▶ [DATASET ENTRIES]
※ ※ ※

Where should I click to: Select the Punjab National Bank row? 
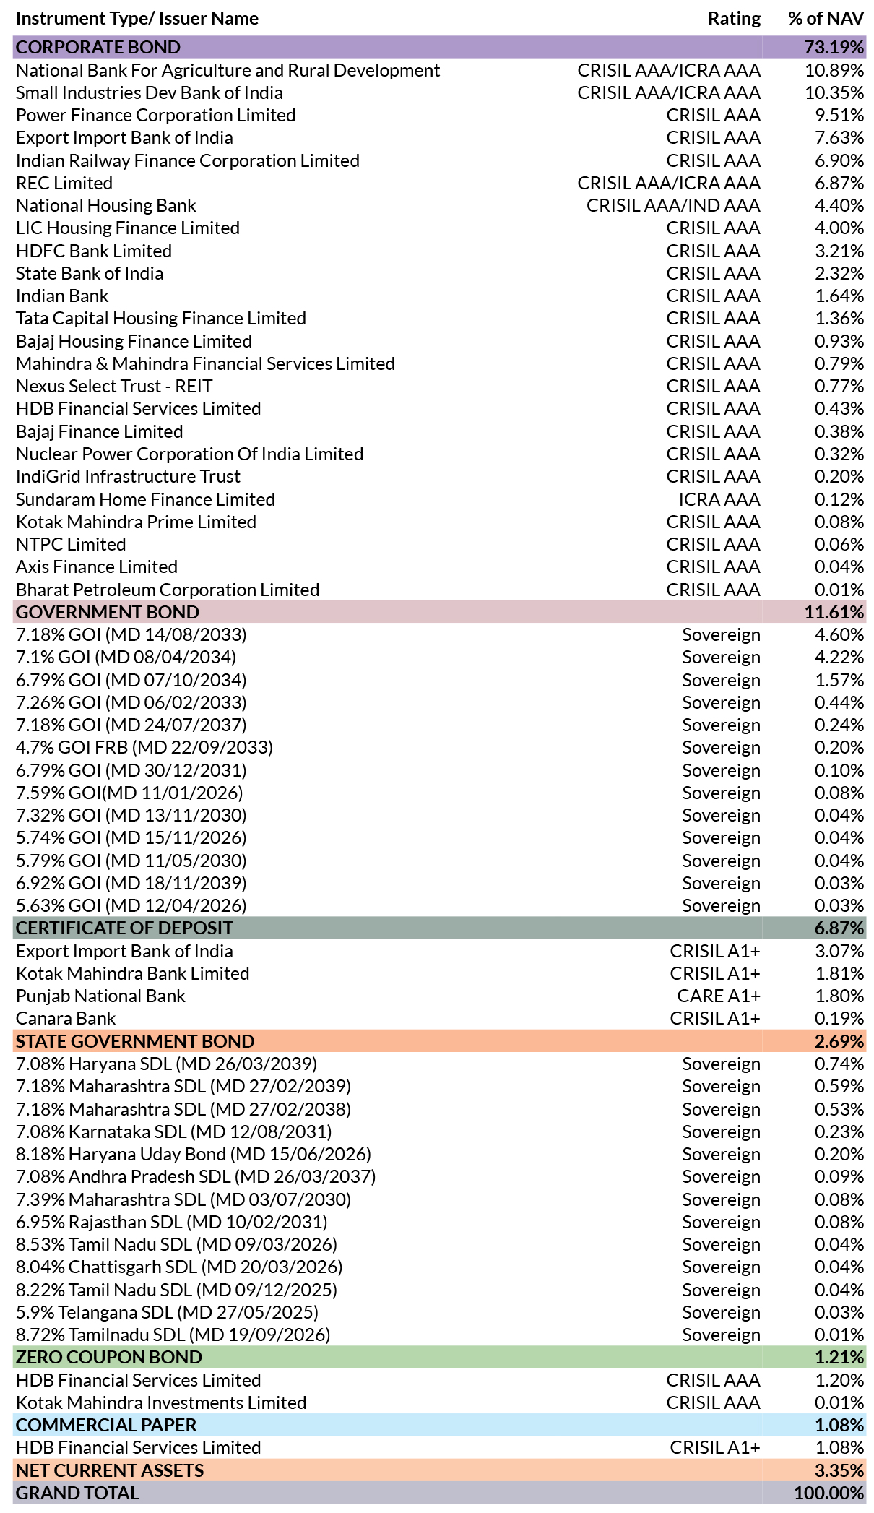(439, 996)
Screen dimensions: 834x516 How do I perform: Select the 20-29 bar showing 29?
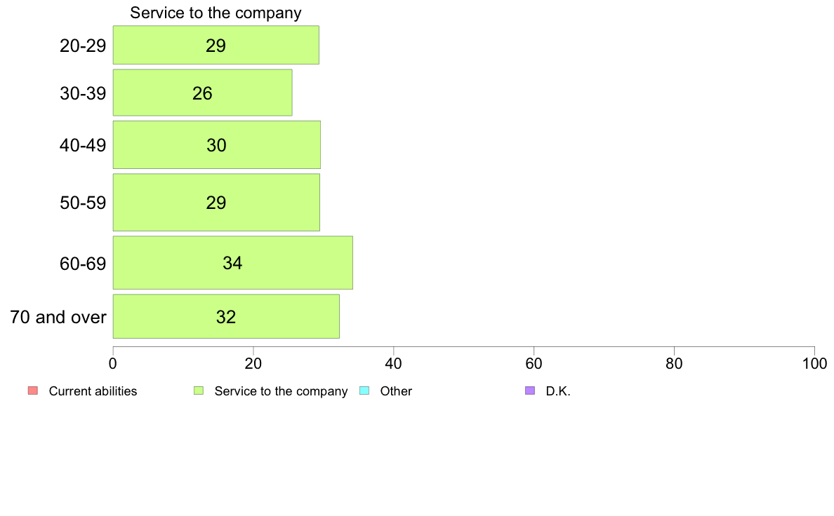(216, 45)
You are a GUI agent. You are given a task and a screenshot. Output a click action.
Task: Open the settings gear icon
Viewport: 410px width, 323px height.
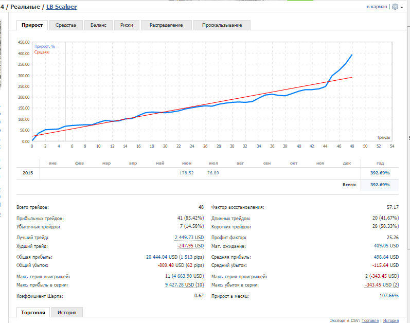pyautogui.click(x=395, y=7)

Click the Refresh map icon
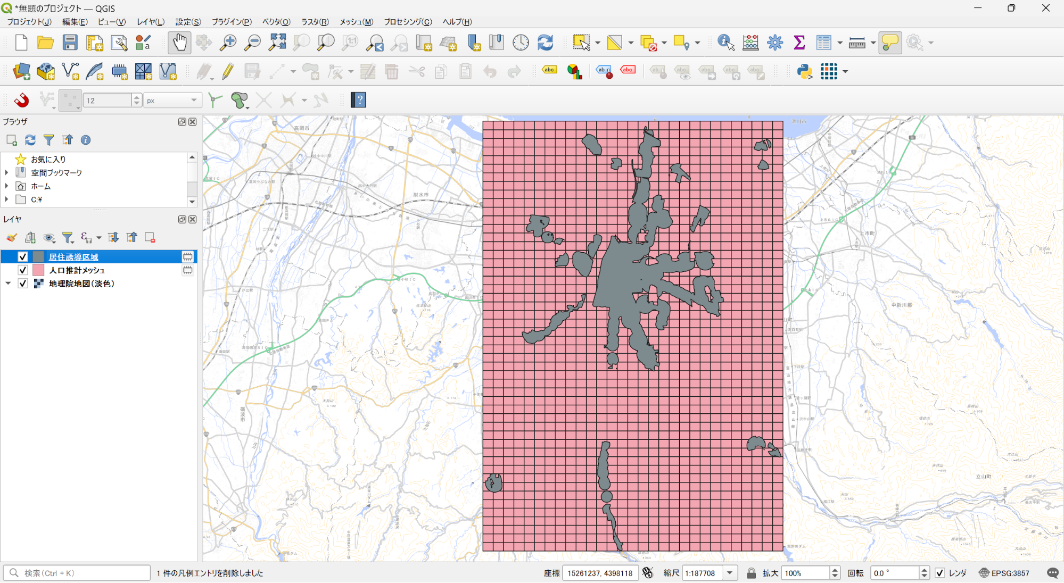[545, 43]
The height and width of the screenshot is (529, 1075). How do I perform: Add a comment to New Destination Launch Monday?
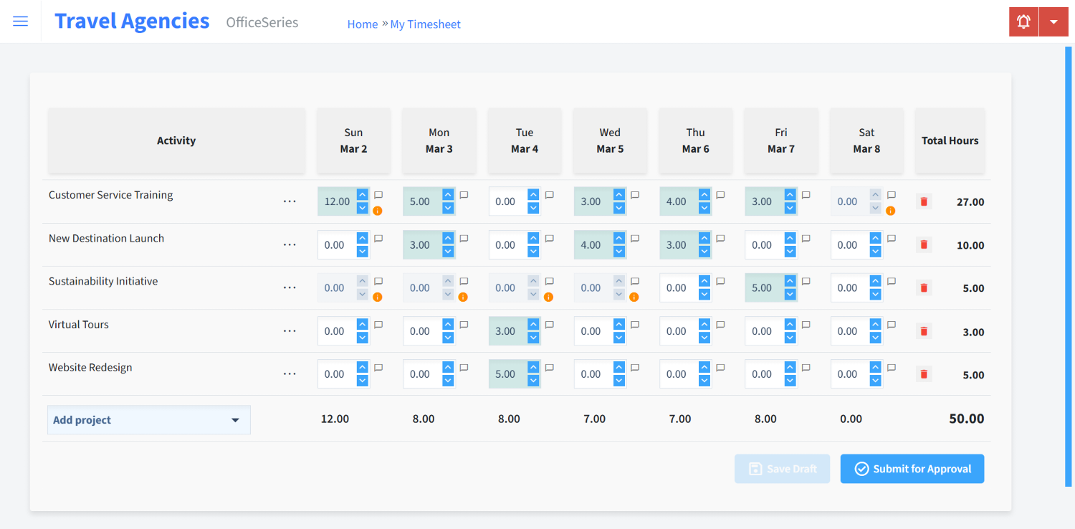point(464,238)
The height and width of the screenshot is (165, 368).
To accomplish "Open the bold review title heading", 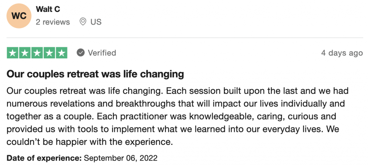I will (x=95, y=74).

※ ※ ※

▶ [TASK GOAL]
Find each line in the items above that contains the word "Select", and copy those lines in full.

▶ [ANSWER FOR THE TASK]
Where should I click to: Select the Punjab National Bank row? 
Screen dimensions: 834x516 How do I perform: Select the 20-29 bar showing 29?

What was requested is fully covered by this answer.